▶ **Texte à analyser**
++++++

Voilà. Alors, mon histoire de croisades. Et je ne dis rien sur qui avait raison. J’ai regardé, à une époque j’ai donné un cours là-dessus : sur les croisades. Je suis allé de surprise en surprise. La mère de Godefroy de Bouillon, Ide de Boulogne, est une sainte. Elle est une sainte aux yeux de l’Église catholique, mais aussi – vous pouvez lire sa vie – c’est une sainte aux yeux de tout le monde, avec le mot « saint » utilisé de manière, je dirais plus lâche, pour dire une personne tout à fait admirable. Quand vous regardez même la vie de Godefroy de Bouillon, vous voyez que … moi j’imaginais, alors que je commence à lire, je me dis : « Bon, c’est un guerrier sanguinaire, etc. non, avec une mère « sainte », il était le plus proche qu’on puisse imaginer d’un véritable guerrier philosophe. Alors est-ce que les philosophes doivent devenir guerriers ? Non, à mon avis, absolument pas : ce n’est pas une chose à faire quand on est philosophe. Mais bon, on a eu Marc-Aurèle et on ne va pas regretter que Marc Aurèle, empereur, ait été grand philosophe. On ne va pas regretter qu’il ait apporté sa contribution remarquable à la réflexion du genre humain.
Comment est-ce qu’on résout mon énigme ? Mon énigme insoluble ? La solution, excusez-moi, il n’y en a qu’une, c’est qu’on ne dise pas « L’accès au tombeau du Christ doit être garanti, quelles que soient les circonstances et par n’importe quel moyen ». On ne peut pas dire non plus : « J’ai une religion, c’est la seule vraie, et si une terre est conquise au sens où il y a conversion ou bien conquête militaire de cette région par nous, parce que c’est la vraie foi , ce l’est une fois pour toutes. »

++++++

▶ **Énoncé du problème**
Reprenez le texte ci-dessus sur les croisades après sa dernière phrase et rédigez-en la suite. Les données suivantes proviennent d'une autre source.

▶ **Données affichées**
++++++

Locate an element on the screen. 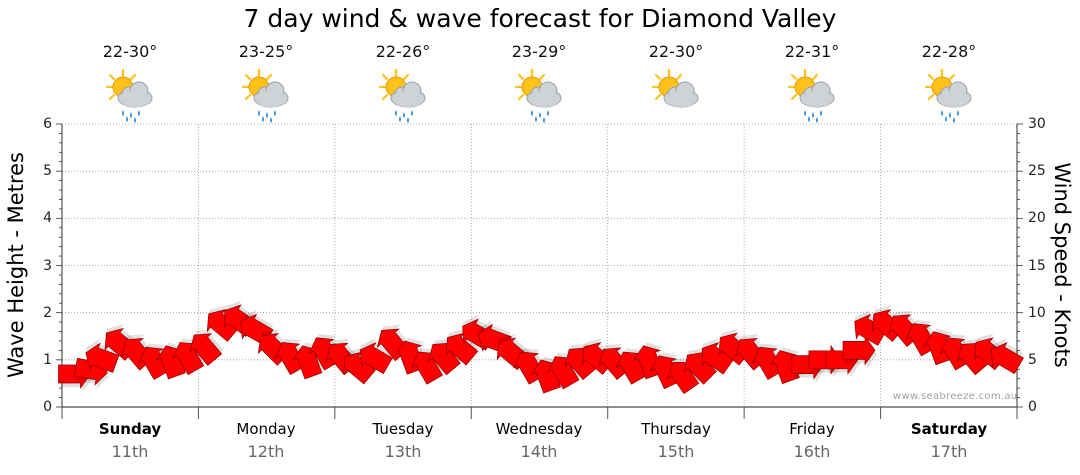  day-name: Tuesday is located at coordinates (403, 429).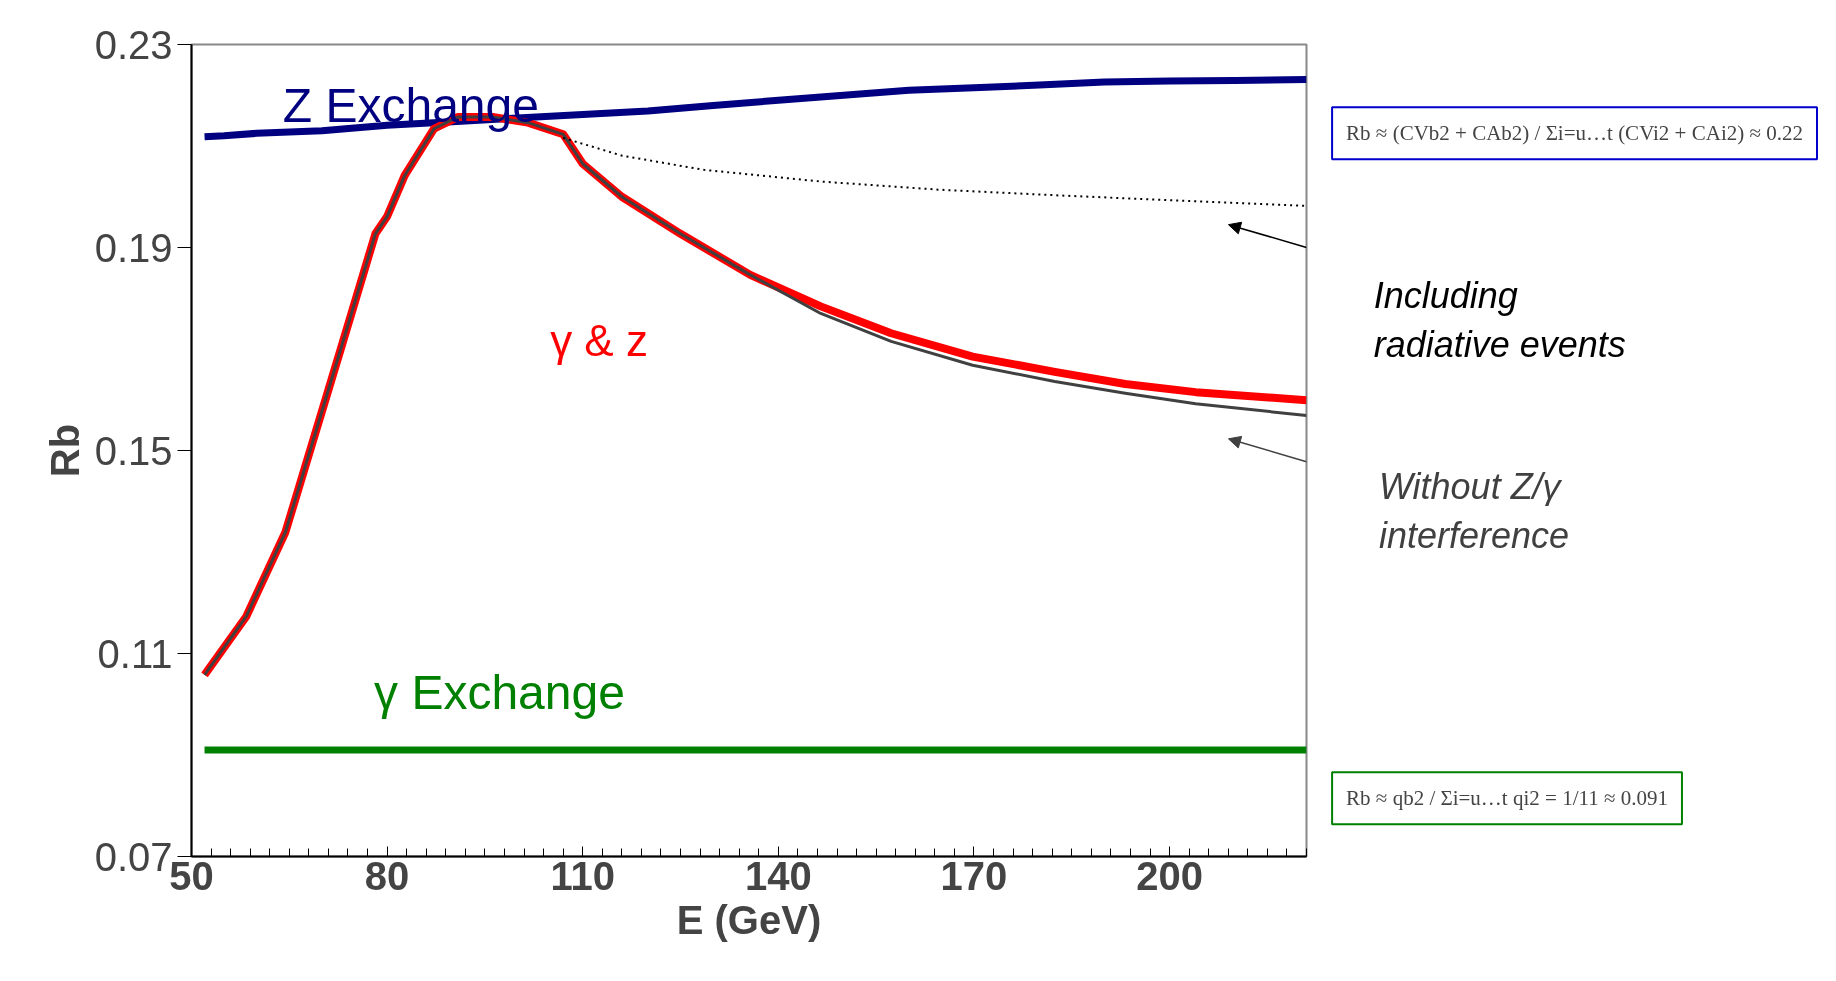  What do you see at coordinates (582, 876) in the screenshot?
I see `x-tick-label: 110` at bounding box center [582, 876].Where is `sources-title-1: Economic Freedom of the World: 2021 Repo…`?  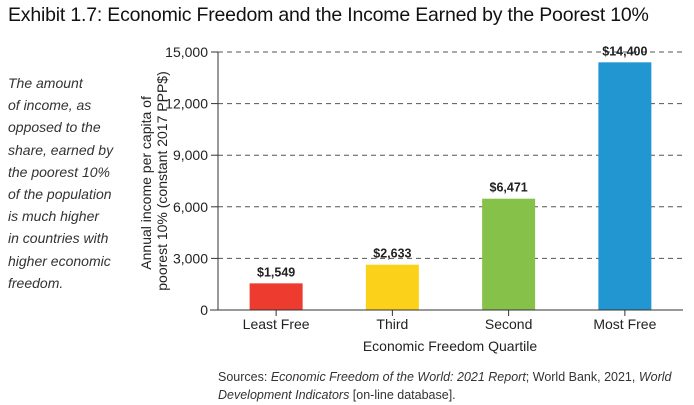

++++++

▶ **Réponse ci-dessous**
Alors la solution, elle est où ? Vous allez voir, qu’est-ce que j’essaie de faire : j’essaie de ne pas envenimer les choses, mais je vais quand même dire quelque chose parce qu’il y a quand même une solution à mon histoire de croisades. La solution, c’est la suivante : c’est quand on ne comprend pas des choses comme ça, qu’on ne soit pas sous la bannière de deux choses non négociables et qui impliquent dans ce qui est dit, que l’autre être humain en face est un animal, est une vermine à exterminer. Il ne faut pas se mettre dans des situations comme ça. C’est à partir du moment où les uns disent : « Nous sommes les vrais, nous sommes les vrais êtres humains et les autres n’en sont pas ». Quels que soient – là vous voyez, je ne mets pas d’étiquettes, je m’abstiens bien de mettre des étiquettes – quels que soient ceux qui disent ça, qu’est-ce qu’on peut faire ?
Si vous êtes faites partie des personnes qui pensez cela, vous me considérerez certainement comme un ennemi, mais moi, j’ai quand même un conseil à vous donner : « Quittez ! Quittez ! Quittez la foi qui vous dit que d’autres êtres humains ne sont pas des êtres humains ! »
À mon avis, il faudrait inclure encore beaucoup plus de monde, je fais partie de ces gens qui pensent qu’il ne faut pas dire : « Je le traite comme un chien ! ». Il ne faut pas traiter les gens comme des chiens – il ne faut pas traiter surtout même les chiens comme des chiens si c’est ça que vous impliquez en disant : « Untel est est un chien. Il faut étendre : le vivant est sacré dans son ensemble ! Si je voulais récupérer cette notion de sacré – vous voyez que je la malmène un petit peu quand même parce qu’en raison des excès auxquels elle conduit – s’il fallait dire que quelque chose est sacré, le vivant est sacré, le vivant dans son ensemble. Les gens qui me côtoient me voient sauver la vie d’une guêpe tombée dans une tasse. Je sais qu’elle risque de me piquer quand même, mais c’est comme ça que moi je vois les choses.
Si vous avez une religion, si vous avez une foi, si vous êtes un croyant d’une religion qui dit que d’autres êtres humains – commençons par eux – ne sont pas des êtres humains et doivent être traités comme une vermine à exterminer parce qu’elle est ennemie du genre humain, quittez ça, allez ailleurs : rejoignez les rangs de ceux qui essaient de sauver encore la mise, c’est-à-dire de dire : « Nous sommes tous sur le même bateau, y compris les guêpes et les êtres humains, y compris les vermines ! ». Bon, je ne dis pas que je n’ai jamais tué un moustique … mais même ça, j’évite de le faire.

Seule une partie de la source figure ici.